# SUPPLIED PASSAGE
# fox and coyote hunting ohio



## links0311 (Dec 16, 2005)

i am looking for anyone that is looking for or willing to take on another hunting partner. i am just starting out. what is a good gun to use? i have a couple and so does my dad, so hopefully i have something that will work. i'm excited to get started, just need a little guidence. thanks.

beau


----------



## MossyMO (Feb 12, 2004)

If you allready have the caliber and do not have to go purchase another rifle, (and I'm sure I wil be corrected on this), .220 through 25.06 is a good choice if you have something available to you in those calibers. .223 is the least expensive to shoot as far as purchasing or reloading ammo.


----------



## links0311 (Dec 16, 2005)

the more i look at my rifles the worse this looks:

M48 Yugo mauser 8mm
M38 Turkish mauser 8mm
Chinese SKS 7.62
Single shot .22 handed down from my father
Single shot hinged 12 guage
HI Point Carbine 9mm

It's a tough pick i know.


----------



## links0311 (Dec 16, 2005)

what about a single shot .223? would that be good to use? i think i could find one of those new for about 220. does anyone have a used one for sale? thanks.

beau


----------



## ohio (Nov 27, 2005)

# EXCERPTED RECORDS
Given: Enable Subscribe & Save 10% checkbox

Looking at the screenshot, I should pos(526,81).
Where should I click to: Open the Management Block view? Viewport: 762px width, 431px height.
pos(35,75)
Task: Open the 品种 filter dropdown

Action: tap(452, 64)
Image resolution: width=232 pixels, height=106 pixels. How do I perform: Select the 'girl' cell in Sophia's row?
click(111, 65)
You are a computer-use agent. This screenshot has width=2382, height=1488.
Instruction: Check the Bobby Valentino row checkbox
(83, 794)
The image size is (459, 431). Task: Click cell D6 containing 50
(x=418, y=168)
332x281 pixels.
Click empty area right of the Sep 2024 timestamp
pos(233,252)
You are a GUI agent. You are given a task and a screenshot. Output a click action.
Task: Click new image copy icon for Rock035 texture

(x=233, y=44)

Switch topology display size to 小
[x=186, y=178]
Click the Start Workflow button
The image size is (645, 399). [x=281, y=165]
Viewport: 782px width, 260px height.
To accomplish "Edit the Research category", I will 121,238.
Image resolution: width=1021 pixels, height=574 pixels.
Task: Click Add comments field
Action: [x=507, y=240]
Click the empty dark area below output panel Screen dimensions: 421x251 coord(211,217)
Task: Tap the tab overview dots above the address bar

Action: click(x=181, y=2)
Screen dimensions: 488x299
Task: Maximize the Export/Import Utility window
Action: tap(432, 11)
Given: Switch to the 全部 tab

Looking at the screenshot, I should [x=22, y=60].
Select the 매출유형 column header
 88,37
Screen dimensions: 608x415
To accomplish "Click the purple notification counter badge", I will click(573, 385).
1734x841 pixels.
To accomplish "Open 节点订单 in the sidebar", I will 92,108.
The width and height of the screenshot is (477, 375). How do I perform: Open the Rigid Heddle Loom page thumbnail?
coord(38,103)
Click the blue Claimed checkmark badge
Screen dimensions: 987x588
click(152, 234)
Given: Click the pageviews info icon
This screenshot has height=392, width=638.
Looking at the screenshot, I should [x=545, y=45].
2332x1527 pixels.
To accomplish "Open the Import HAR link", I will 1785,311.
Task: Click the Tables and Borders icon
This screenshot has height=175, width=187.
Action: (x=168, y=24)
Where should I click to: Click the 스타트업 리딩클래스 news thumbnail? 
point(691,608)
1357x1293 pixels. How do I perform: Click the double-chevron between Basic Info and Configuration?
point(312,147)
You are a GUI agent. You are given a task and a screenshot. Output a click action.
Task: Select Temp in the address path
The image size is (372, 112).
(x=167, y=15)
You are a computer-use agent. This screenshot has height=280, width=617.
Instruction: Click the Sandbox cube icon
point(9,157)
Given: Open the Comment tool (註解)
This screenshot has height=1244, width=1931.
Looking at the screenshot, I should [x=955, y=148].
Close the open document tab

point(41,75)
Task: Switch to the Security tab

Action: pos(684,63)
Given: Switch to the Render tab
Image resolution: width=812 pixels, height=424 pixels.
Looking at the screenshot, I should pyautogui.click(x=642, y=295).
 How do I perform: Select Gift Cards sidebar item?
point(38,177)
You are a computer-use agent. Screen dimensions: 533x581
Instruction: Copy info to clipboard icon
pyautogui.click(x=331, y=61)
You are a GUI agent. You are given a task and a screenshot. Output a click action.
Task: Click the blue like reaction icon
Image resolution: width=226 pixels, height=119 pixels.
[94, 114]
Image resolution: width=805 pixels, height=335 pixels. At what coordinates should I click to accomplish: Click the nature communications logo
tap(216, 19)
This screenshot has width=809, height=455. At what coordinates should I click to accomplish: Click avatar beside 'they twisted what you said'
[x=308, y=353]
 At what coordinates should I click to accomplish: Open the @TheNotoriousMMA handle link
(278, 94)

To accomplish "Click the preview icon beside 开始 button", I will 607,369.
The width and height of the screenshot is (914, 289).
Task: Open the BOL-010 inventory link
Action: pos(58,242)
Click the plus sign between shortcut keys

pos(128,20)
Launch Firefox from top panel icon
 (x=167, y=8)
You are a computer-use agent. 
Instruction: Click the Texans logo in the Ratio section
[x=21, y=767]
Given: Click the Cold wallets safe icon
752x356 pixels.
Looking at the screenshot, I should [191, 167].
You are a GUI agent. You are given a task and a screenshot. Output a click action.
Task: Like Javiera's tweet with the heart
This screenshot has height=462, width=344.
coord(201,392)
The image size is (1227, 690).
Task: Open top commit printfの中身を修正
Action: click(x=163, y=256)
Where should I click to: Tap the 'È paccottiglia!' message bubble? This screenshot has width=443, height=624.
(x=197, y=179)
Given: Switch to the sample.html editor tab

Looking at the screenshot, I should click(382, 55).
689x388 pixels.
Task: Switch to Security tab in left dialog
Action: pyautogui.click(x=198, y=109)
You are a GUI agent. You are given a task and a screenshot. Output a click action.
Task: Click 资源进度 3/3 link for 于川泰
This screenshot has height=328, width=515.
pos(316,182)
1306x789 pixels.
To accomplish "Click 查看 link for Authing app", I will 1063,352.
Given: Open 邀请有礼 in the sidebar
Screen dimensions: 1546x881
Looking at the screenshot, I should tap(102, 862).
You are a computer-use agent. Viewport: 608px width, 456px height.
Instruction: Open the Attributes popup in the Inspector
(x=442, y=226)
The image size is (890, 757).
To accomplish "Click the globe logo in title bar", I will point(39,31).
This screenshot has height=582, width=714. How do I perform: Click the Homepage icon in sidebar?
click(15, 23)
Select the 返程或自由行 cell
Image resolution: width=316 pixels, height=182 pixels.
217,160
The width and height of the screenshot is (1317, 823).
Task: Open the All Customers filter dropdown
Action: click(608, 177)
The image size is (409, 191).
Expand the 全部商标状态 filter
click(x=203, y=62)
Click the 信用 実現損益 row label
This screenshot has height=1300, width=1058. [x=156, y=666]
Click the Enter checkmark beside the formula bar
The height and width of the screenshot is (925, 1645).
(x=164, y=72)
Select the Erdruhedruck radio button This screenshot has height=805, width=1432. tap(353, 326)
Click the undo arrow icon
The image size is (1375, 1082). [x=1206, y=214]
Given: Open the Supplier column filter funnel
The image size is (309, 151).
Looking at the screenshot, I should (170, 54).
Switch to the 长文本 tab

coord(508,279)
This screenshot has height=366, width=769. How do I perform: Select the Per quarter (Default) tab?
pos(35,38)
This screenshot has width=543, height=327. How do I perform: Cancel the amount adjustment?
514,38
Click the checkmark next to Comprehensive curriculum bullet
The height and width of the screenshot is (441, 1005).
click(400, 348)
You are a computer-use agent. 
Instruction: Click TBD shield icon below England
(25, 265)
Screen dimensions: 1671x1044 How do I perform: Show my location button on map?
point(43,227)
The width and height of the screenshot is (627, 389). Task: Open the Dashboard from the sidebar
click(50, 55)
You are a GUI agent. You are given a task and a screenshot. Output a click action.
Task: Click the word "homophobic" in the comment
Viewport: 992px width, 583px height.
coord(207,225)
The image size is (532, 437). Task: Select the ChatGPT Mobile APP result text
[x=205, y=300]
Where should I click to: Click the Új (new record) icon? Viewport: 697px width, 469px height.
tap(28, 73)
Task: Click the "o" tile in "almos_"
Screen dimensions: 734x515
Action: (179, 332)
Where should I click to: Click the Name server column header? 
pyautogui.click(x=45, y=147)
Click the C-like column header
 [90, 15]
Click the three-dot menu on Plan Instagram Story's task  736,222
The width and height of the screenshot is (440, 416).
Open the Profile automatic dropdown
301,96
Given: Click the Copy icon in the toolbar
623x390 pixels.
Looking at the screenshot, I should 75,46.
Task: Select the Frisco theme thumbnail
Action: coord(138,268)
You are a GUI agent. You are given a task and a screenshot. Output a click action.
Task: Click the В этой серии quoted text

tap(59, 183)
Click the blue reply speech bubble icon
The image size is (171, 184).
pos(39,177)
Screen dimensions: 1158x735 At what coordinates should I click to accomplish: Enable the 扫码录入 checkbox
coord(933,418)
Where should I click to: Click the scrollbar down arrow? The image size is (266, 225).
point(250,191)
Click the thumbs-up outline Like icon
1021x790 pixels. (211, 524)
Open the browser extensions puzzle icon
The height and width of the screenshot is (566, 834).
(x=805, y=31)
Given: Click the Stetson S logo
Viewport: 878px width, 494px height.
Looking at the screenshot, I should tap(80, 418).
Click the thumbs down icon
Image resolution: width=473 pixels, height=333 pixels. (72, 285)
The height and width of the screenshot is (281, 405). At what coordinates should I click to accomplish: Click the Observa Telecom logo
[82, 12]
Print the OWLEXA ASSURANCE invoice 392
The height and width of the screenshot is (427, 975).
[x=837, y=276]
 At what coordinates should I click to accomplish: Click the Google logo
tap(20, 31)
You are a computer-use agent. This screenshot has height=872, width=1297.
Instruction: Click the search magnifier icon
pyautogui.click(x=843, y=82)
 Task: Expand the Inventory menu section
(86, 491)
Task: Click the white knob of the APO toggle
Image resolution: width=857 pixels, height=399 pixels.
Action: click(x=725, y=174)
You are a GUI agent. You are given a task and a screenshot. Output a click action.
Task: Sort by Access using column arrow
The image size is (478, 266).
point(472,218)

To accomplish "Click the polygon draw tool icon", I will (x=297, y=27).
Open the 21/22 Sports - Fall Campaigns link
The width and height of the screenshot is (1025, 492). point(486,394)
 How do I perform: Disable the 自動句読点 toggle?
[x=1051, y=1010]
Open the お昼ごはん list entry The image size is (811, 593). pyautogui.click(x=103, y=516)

# WORK INSTRUCTIONS
a – Say whether each statement agrees with the coyote hunting thread: (i) MossyMO calls .223 the cheapest to shoot when buying or reloading ammo; (ii) links0311 bought the single shot .22 new; (iii) links0311 expects to find a new single shot .223 for about 320. Answer yes or no for each, and quote the words from the thread that decide it.
b – Return the stretch of the coyote hunting thread from "i am looking" through "or reloading ammo.", copied word for word.

# RESULTS OF THE TASKS
a –
(i) Yes: ".223 is the least expensive to shoot as far as purchasing or reloading ammo."
(ii) No: "Single shot .22 handed down from my father"
(iii) No: "i think i could find one of those new for about 220."

b –
i am looking for anyone that is looking for or willing to take on another hunting partner. i am just starting out. what is a good gun to use? i have a couple and so does my dad, so hopefully i have something that will work. i'm excited to get started, just need a little guidence. thanks.

beau


----------



## MossyMO (Feb 12, 2004)

If you allready have the caliber and do not have to go purchase another rifle, (and I'm sure I wil be corrected on this), .220 through 25.06 is a good choice if you have something available to you in those calibers. .223 is the least expensive to shoot as far as purchasing or reloading ammo.